Kiran Nadar Museum of Art presents Mirror/Maze: Echoes of Song, Space and Spectre in the Noida space. With an overwhelming reception from viewers in Saket, New Delhi the life of the exhibition is being extended and expanded with the inclusion of additional works. Bringing together works of 24 artists from KNMA’s diverse collection the
exhibition will open to the public on Thursday, January 25 and will be on display at KNMA,Noida till the end of March, 2024.


This exhibition owes its stimulus to artists and the provocations they present through their distinctive forms of practice, initiating a re-thinking about art and its presence in our lives. Their self-willed journeys draw us into the unique and strange worlds they create through ‘affect states’ of sound and silence, meditation and labour, stillness and action, emptiness and fullness. By disrupting the sense of space/place, de-stabilising the notion of a fixed image, accelerating and slowing down the experience of time, they raise our consciousness towards the complexities encountered in our experience of the everyday along with the lingering fear of the unknown.


Curated by Roobina Karode (Director and Chief Curator, KNMA) with Avijna Bhattacharya, Debashree Banerjee, Madhurima Chaudhuri and Agastaya Thapa, the exhibition allows the viewers to engage with a wide spectrum of artistic experiences, from drawing, paintings and sculptures to digital presences, Computer Generated Imagery (CGI), generative Artificial Intelligence (AI) and computer coded hyperrealities.

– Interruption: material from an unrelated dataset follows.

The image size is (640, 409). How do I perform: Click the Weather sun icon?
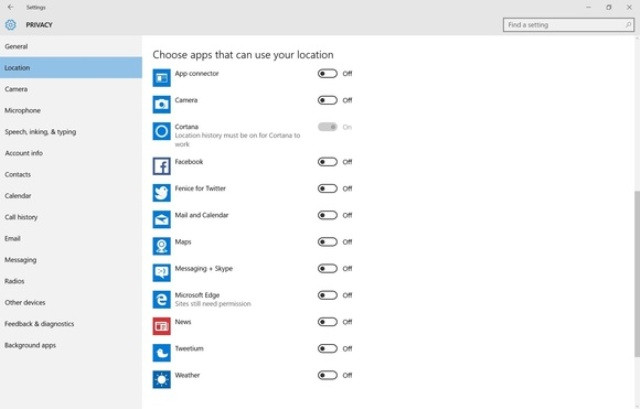tap(162, 379)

The nebulous ground of the exhibition draws viewers into the moving narrative around an enduring but difficult relationship (Dayanita Singh and Mona), a life of self-imposed exile and utopian desire (Raqib Shaw), re-purposing of utensils of daily use into an object of meditation (Subodh Gupta) and a relentless search for the resurrection of our lost rhythms with Nature (Jayashree Chakravarty). Ranbir Kaleka’s Not Anonymous Waking to the Obscure Fear of a New Dawn (2017-2018), a single channel video projected on six planes defies a single point of reference while powerfully highlighting an existential crisis in an increasingly hostile world while his Long Sleep of a Storyteller (2012-2022) evokes a surrealist dystopia, reflecting an experiential image of the artists’ inner world. Sonia Khurana’s double channel video Somnambulist's Song (2008) is a rumination on the opposing experiences of sound and silence. Anish Kapoor’s huge mysterious disk titled Mirror (Red no.2 mix to Black Mist) (2019) confounds the idea of space and object, and the experience of the aural and the ocular.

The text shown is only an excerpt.